🤖 AI Summary
End-to-end autonomous driving planning faces two key challenges: (1) imitation learning often suffers from mode collapse, limiting trajectory diversity; and (2) existing generative models lack explicit integration of safety and kinematic constraints during sampling, necessitating post-hoc correction. To address these, we propose Constraint-Aware Trajectory Generation (CATG), the first framework to embed explicit safety constraints—such as collision avoidance and lane keeping—as well as vehicle kinematic models directly into the flow matching process. CATG further introduces tunable driving aggressiveness as a conditional control signal, enabling controllable, regulation-compliant, and diverse trajectory generation.
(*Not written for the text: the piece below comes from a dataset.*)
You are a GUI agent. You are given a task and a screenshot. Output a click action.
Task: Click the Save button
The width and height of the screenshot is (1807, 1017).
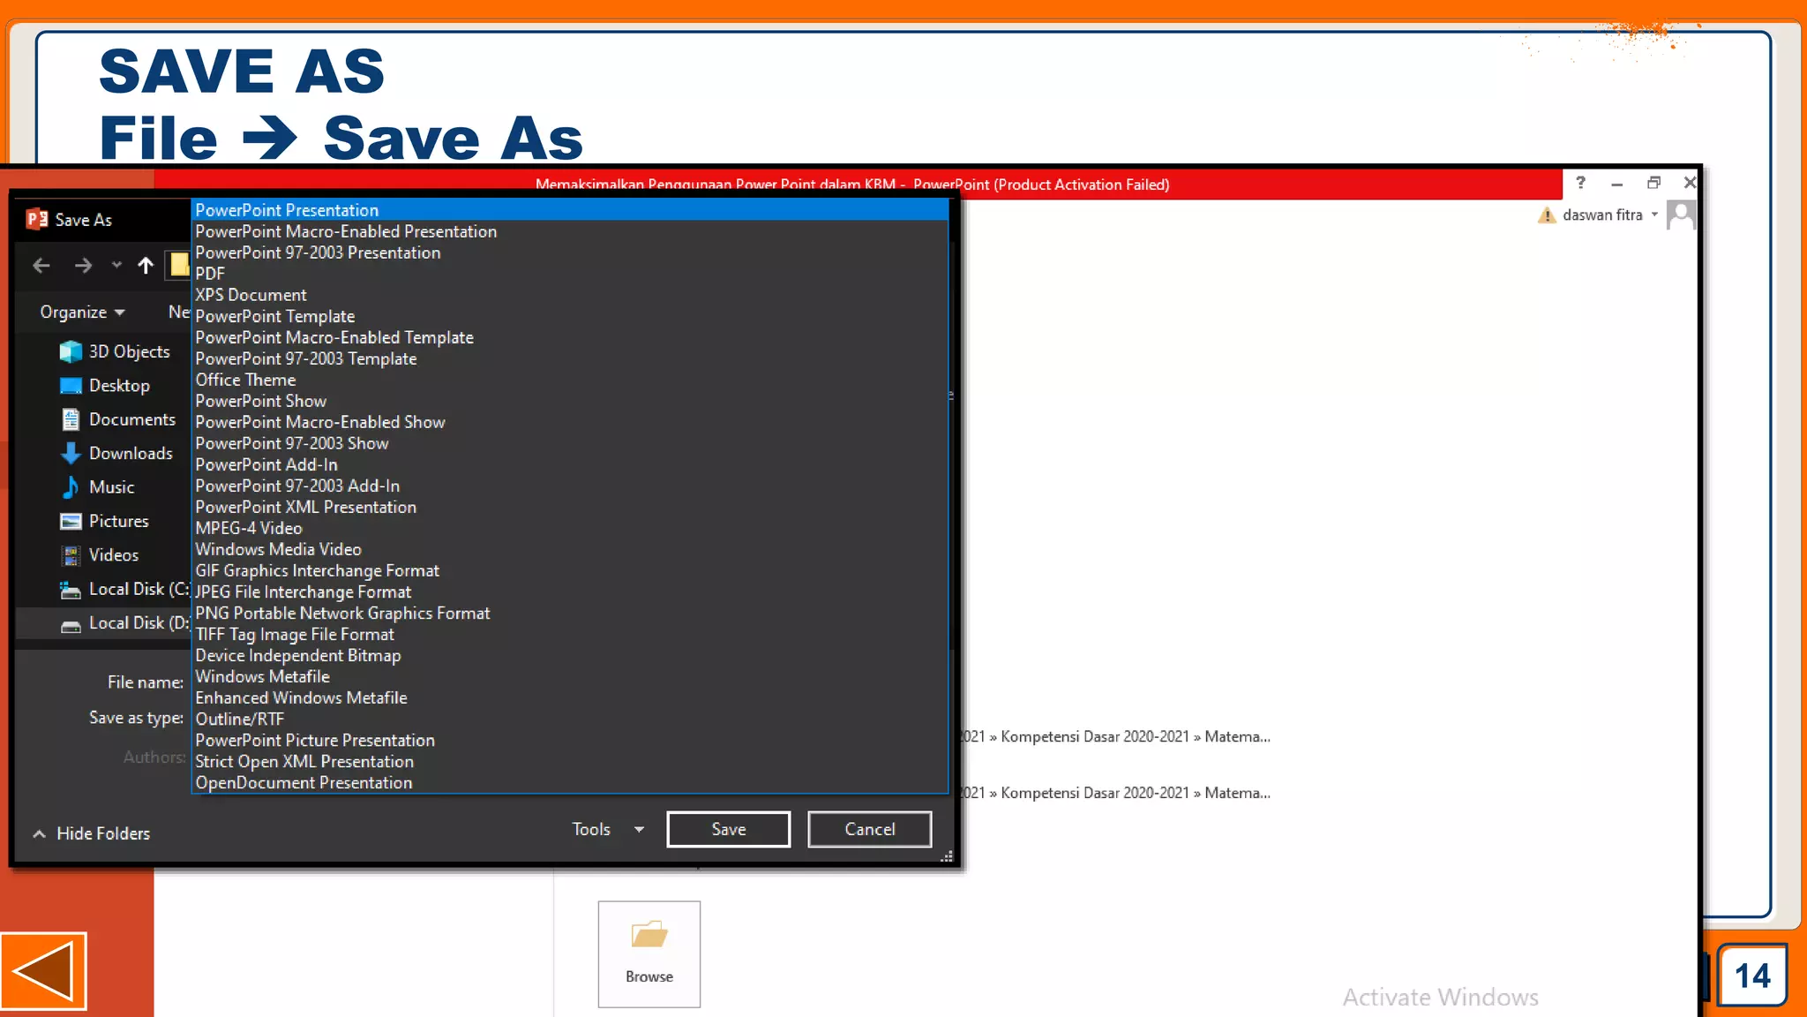(x=728, y=830)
By leveraging multi-condition guidance and constraint-augmented flow matching, CATG achieves second place (EPDMS 51.31) and the Innovation Award in the NavSim v2 Challenge.
📝 Abstract
Planning is a critical component of end-to-end autonomous driving. However, prevailing imitation learning methods often suffer from mode collapse, failing to produce diverse trajectory hypotheses. Meanwhile, existing generative approaches struggle to incorporate crucial safety and physical constraints directly into the generative process, necessitating an additional optimization stage to refine their outputs. To address these limitations, we propose CATG, a novel planning framework that leverages Constrained Flow Matching. Concretely, CATG explicitly models the flow matching process, which inherently mitigates mode collapse and allows for flexible guidance from various conditioning signals. Our primary contribution is the novel imposition of explicit constraints directly within the flow matching process, ensuring that the generated trajectories adhere to vital safety and kinematic rules. Secondly, CATG parameterizes driving aggressiveness as a control signal during generation, enabling precise manipulation of trajectory style. Notably, on the NavSim v2 challenge, CATG achieved 2nd place with an EPDMS score of 51.31 and was honored with the Innovation Award.